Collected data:
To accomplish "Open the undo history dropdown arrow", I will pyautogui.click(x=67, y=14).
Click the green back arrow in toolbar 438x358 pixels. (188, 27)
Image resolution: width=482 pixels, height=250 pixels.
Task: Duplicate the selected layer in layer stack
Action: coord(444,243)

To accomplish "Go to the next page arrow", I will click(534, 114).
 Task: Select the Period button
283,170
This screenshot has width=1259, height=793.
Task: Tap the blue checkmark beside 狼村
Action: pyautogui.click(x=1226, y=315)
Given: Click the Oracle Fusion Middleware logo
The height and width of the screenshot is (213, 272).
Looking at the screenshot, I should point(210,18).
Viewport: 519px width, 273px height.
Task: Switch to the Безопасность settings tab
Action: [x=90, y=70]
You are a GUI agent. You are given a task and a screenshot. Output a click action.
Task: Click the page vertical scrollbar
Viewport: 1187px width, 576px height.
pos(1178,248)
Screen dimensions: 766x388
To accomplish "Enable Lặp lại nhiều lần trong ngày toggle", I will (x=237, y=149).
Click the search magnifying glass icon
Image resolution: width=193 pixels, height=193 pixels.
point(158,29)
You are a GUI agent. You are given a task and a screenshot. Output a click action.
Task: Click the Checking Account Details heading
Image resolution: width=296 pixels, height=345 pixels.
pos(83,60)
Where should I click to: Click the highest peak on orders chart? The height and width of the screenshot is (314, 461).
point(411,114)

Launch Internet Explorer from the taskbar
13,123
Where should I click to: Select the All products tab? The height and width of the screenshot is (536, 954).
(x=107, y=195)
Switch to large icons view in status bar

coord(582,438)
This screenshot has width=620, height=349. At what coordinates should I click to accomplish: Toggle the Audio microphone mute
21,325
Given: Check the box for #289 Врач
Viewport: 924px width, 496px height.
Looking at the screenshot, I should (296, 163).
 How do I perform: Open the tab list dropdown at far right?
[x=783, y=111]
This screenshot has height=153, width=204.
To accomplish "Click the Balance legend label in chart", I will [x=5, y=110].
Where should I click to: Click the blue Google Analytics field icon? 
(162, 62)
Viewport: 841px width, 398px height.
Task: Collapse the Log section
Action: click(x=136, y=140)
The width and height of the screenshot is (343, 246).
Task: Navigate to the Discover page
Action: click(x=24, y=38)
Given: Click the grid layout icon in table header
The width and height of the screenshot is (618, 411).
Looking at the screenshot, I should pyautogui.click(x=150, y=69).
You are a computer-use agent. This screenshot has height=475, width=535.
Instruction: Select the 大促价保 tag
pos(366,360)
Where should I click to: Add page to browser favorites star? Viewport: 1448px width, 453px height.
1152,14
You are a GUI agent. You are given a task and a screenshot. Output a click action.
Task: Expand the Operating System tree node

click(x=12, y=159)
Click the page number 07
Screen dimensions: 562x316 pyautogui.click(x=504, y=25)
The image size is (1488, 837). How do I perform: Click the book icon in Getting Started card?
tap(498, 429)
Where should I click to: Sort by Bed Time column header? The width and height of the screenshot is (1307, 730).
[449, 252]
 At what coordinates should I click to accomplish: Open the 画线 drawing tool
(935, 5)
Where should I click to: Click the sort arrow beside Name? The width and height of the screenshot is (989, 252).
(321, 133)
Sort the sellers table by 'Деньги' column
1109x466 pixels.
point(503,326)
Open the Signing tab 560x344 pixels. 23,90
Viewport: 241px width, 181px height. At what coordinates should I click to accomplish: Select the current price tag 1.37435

**WORK REQUIRED**
Copy every entry exactly, leaving nothing out.

**SOLUTION TO THE EXERCISE**
To accomplish "Open the undo history dropdown arrow", I will pyautogui.click(x=67, y=14).
Click the green back arrow in toolbar 438x358 pixels. (188, 27)
Image resolution: width=482 pixels, height=250 pixels.
Task: Duplicate the selected layer in layer stack
Action: coord(444,243)

To accomplish "Go to the next page arrow", I will click(534, 114).
 Task: Select the Period button
283,170
This screenshot has width=1259, height=793.
Task: Tap the blue checkmark beside 狼村
Action: pyautogui.click(x=1226, y=315)
Given: Click the Oracle Fusion Middleware logo
The height and width of the screenshot is (213, 272).
Looking at the screenshot, I should point(210,18).
Viewport: 519px width, 273px height.
Task: Switch to the Безопасность settings tab
Action: [x=90, y=70]
You are a GUI agent. You are given a task and a screenshot. Output a click action.
Task: Click the page vertical scrollbar
Viewport: 1187px width, 576px height.
pos(1178,248)
Screen dimensions: 766x388
To accomplish "Enable Lặp lại nhiều lần trong ngày toggle", I will (x=237, y=149).
Click the search magnifying glass icon
Image resolution: width=193 pixels, height=193 pixels.
point(158,29)
You are a GUI agent. You are given a task and a screenshot. Output a click action.
Task: Click the Checking Account Details heading
Image resolution: width=296 pixels, height=345 pixels.
pos(83,60)
Where should I click to: Click the highest peak on orders chart? The height and width of the screenshot is (314, 461).
point(411,114)

Launch Internet Explorer from the taskbar
13,123
Where should I click to: Select the All products tab? The height and width of the screenshot is (536, 954).
(x=107, y=195)
Switch to large icons view in status bar

coord(582,438)
This screenshot has width=620, height=349. At what coordinates should I click to accomplish: Toggle the Audio microphone mute
21,325
Given: Check the box for #289 Врач
Viewport: 924px width, 496px height.
Looking at the screenshot, I should (296, 163).
 How do I perform: Open the tab list dropdown at far right?
[x=783, y=111]
This screenshot has height=153, width=204.
To accomplish "Click the Balance legend label in chart", I will [x=5, y=110].
Where should I click to: Click the blue Google Analytics field icon? 
(162, 62)
Viewport: 841px width, 398px height.
Task: Collapse the Log section
Action: click(x=136, y=140)
The width and height of the screenshot is (343, 246).
Task: Navigate to the Discover page
Action: click(x=24, y=38)
Given: Click the grid layout icon in table header
The width and height of the screenshot is (618, 411).
Looking at the screenshot, I should pyautogui.click(x=150, y=69).
You are a computer-use agent. This screenshot has height=475, width=535.
Instruction: Select the 大促价保 tag
pos(366,360)
Where should I click to: Add page to browser favorites star? Viewport: 1448px width, 453px height.
1152,14
You are a GUI agent. You are given a task and a screenshot. Output a click action.
Task: Expand the Operating System tree node

click(x=12, y=159)
Click the page number 07
Screen dimensions: 562x316 pyautogui.click(x=504, y=25)
The image size is (1488, 837). How do I perform: Click the book icon in Getting Started card?
tap(498, 429)
Where should I click to: Sort by Bed Time column header? The width and height of the screenshot is (1307, 730).
[449, 252]
 At what coordinates should I click to accomplish: Open the 画线 drawing tool
(935, 5)
Where should I click to: Click the sort arrow beside Name? The width and height of the screenshot is (989, 252).
(321, 133)
Sort the sellers table by 'Деньги' column
1109x466 pixels.
point(503,326)
Open the Signing tab 560x344 pixels. 23,90
Viewport: 241px width, 181px height. At what coordinates should I click to accomplish: Select the current price tag 1.37435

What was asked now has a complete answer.